Quote Originally Posted by Solus Corvus View Post
I didn't like it when Nvidia renamed their cards. I didn't like it when ATI re-branded their cards. And I won't like it if Nvidia does the same thing again.
Well, yeah, AMD did reshuffle their naming convention with NI gen cards. I guess since they're now back into the highend performing chip game again with Cayman (for 40 nm process node), and the advent of Fusion based products, the old naming convention is just not adequate for its purpose & AMD's interest.

That might not be in the best interest of consumers, but far far less malicious compared to rebranding a G92 65 nm chip with exact specs from 8800 GT to 9800 GT, from 8800 GS to 9600 GSO (early version), or a G92 classified into new gen GTX 280M for mobile segment.

Quote Originally Posted by Solus Corvus View Post
This is wrong. A new generation can happen on the same node.
Yep. I expect members of this respected site could atleast smart enough to use the web & check their facts before making certain claims & assertions, but my expectation seems rather too optimist.

Quote Originally Posted by Sam_oslo View Post
Yeah, "evolution" is a good and covering name.

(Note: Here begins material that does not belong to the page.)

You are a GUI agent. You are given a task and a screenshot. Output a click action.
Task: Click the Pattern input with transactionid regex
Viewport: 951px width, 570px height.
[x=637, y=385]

My point was that, we are not getting a new generation, or re-brands in upcoming round from neither AMD or nVidia. As Sn0wm@n has been trying to speculate on. But per definition, you need a shrink to call it new generation.

Lets call it "evolution"
Who's definition ? YOURS ?

Well, G80 and G71 were both built using TSMC 90 nm process, clearly going by your standard, those two are the same generation, right ?

Or from the red corner, R300 and R200 both disagree with your notion.